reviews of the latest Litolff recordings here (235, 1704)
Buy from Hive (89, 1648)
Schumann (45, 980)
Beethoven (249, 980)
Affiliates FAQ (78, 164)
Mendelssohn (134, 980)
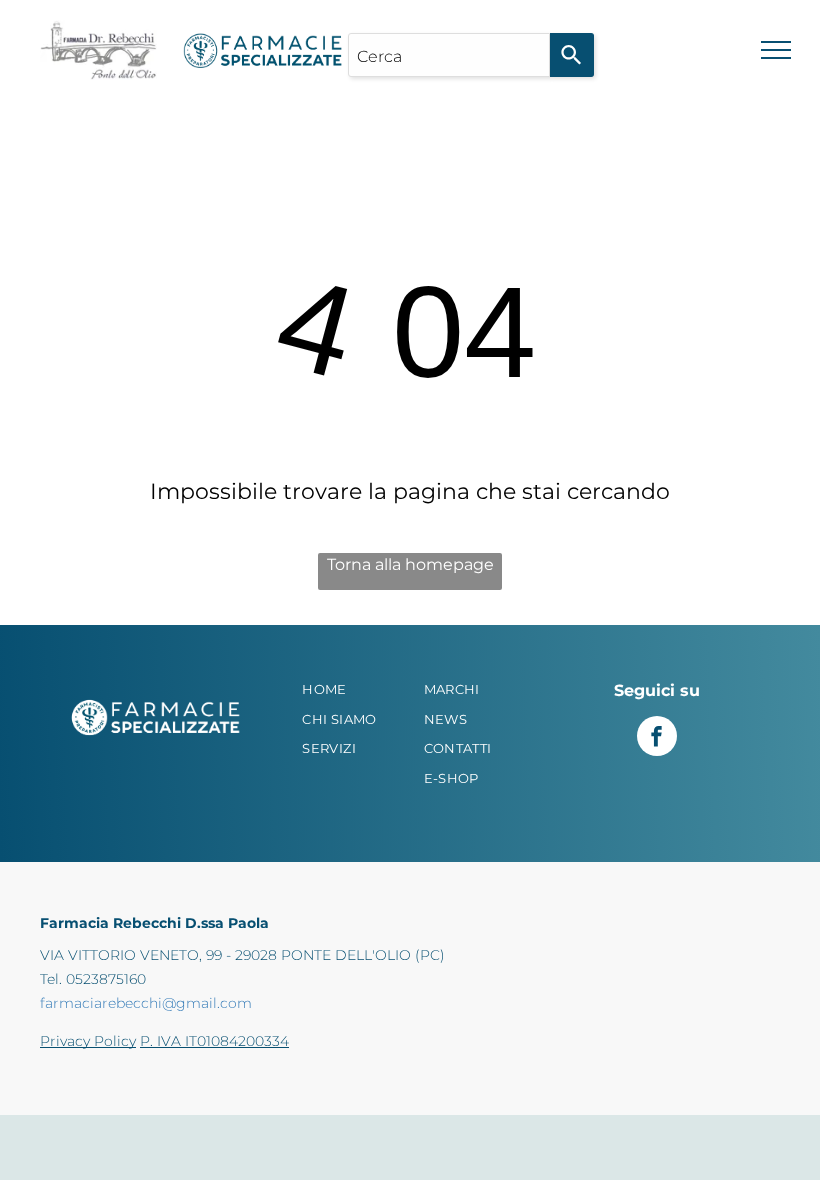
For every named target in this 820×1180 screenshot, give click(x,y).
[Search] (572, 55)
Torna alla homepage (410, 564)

★ ★ ★ ★

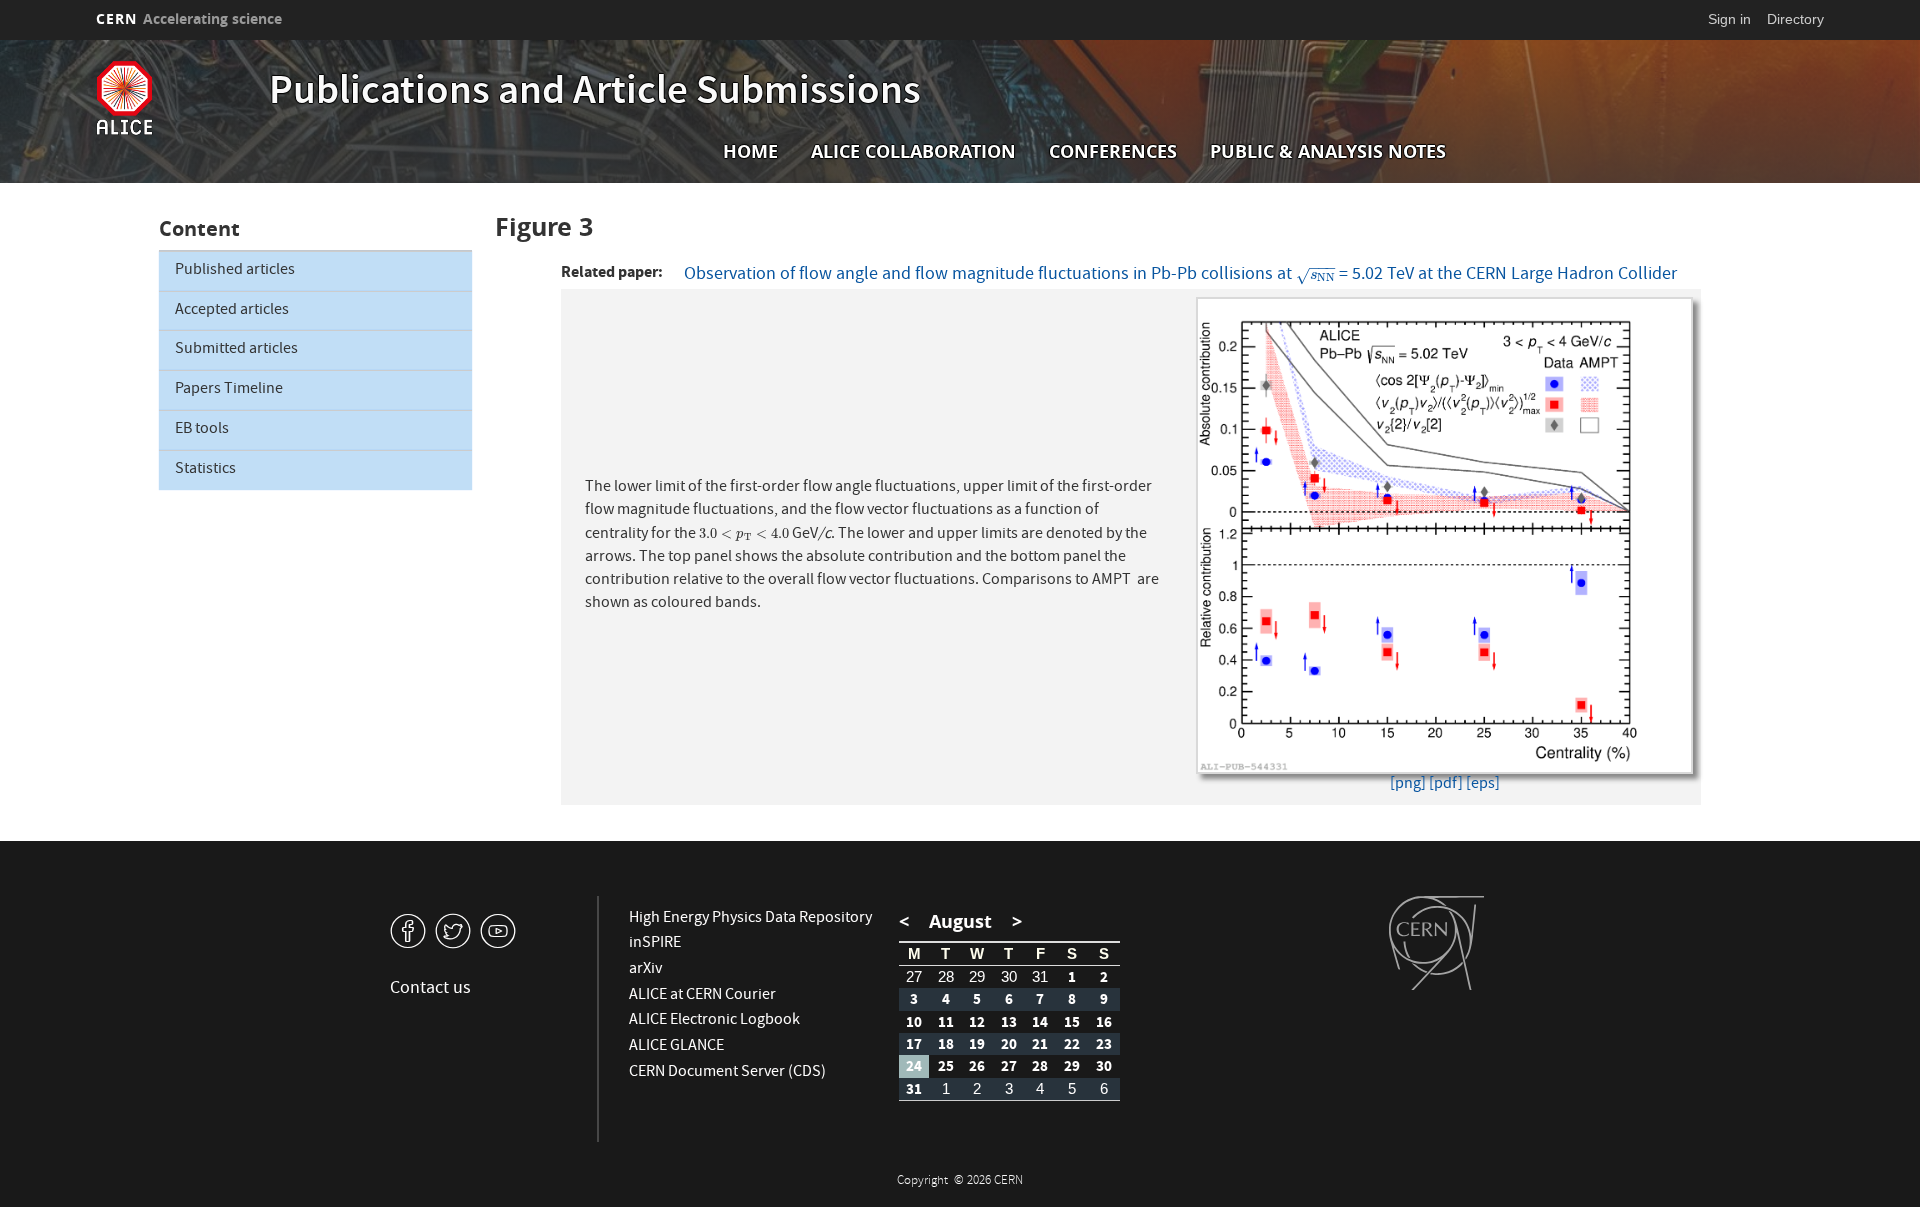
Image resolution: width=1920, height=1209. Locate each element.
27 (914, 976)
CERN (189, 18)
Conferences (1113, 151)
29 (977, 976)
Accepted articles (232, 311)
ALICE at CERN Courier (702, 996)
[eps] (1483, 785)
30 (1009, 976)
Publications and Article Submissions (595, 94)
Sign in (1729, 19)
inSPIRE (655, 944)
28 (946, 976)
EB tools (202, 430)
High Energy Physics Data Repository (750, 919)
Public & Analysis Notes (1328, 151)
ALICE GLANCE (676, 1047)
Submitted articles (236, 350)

★ ★ ★ ★

Please give back exactly the lines of the listing above that run from the one containing "28 (946, 976)" through the one containing "Submitted articles (236, 350)", and only those.

28 (946, 976)
EB tools (202, 430)
High Energy Physics Data Repository (750, 919)
Public & Analysis Notes (1328, 151)
ALICE GLANCE (676, 1047)
Submitted articles (236, 350)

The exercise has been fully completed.